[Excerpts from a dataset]
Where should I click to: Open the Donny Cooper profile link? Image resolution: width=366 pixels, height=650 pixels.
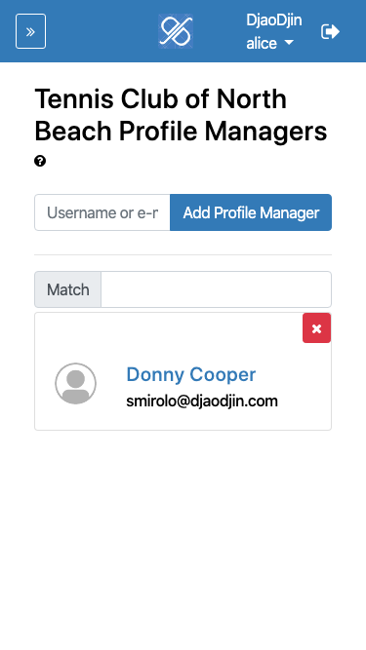tap(191, 374)
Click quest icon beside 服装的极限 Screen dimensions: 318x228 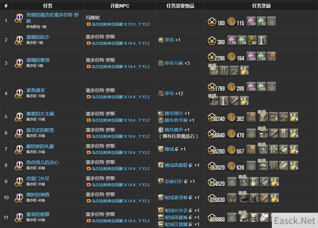click(19, 217)
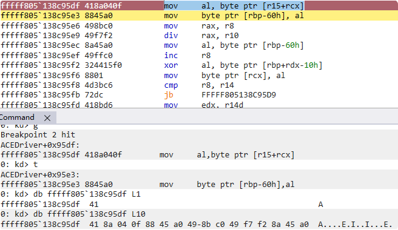Select highlighted line mov byte ptr [rbp-60h], al
Viewport: 398px width, 230px height.
[199, 16]
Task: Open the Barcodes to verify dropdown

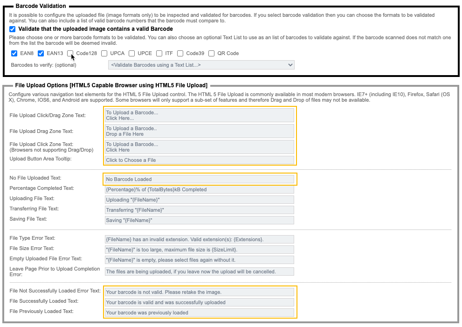Action: (201, 65)
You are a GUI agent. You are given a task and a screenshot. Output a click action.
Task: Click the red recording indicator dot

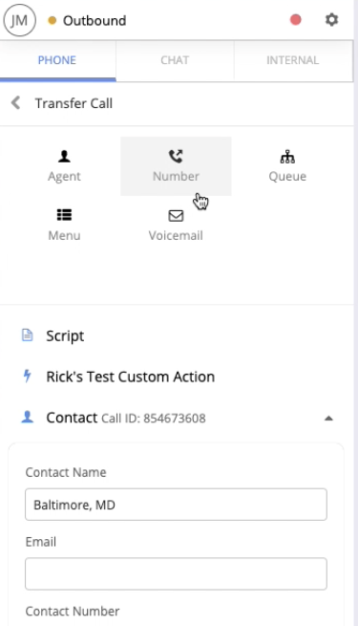point(295,19)
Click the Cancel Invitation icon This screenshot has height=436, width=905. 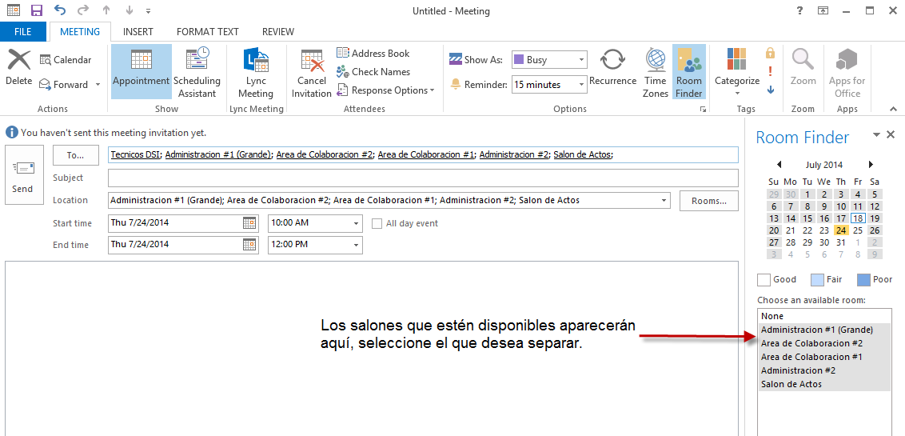(x=311, y=71)
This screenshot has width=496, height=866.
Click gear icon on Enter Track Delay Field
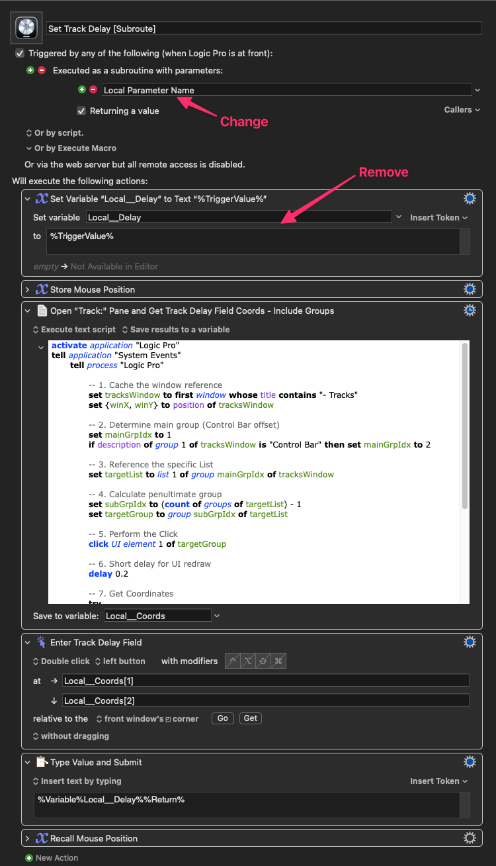(x=470, y=642)
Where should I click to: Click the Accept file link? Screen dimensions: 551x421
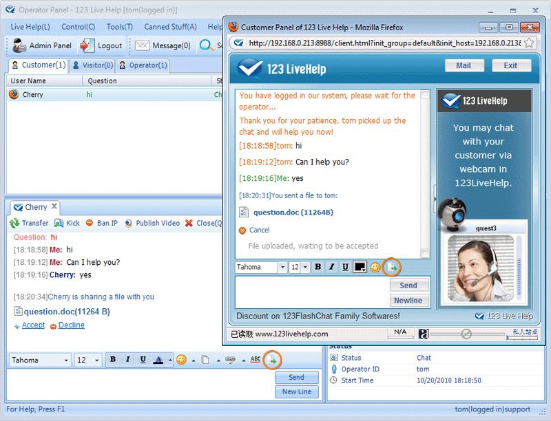click(x=33, y=325)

REQUIRED WORK:
Copy the lines of the records, beginning where the line containing "This screenshot has width=496, height=866." appears and continuing through the final line, exactly and with no pictures.

OUTPUT:
This screenshot has width=496, height=866.
Click gear icon on Enter Track Delay Field
(x=470, y=642)
Where should I click to: Click the Accept file link? Screen dimensions: 551x421
click(x=33, y=325)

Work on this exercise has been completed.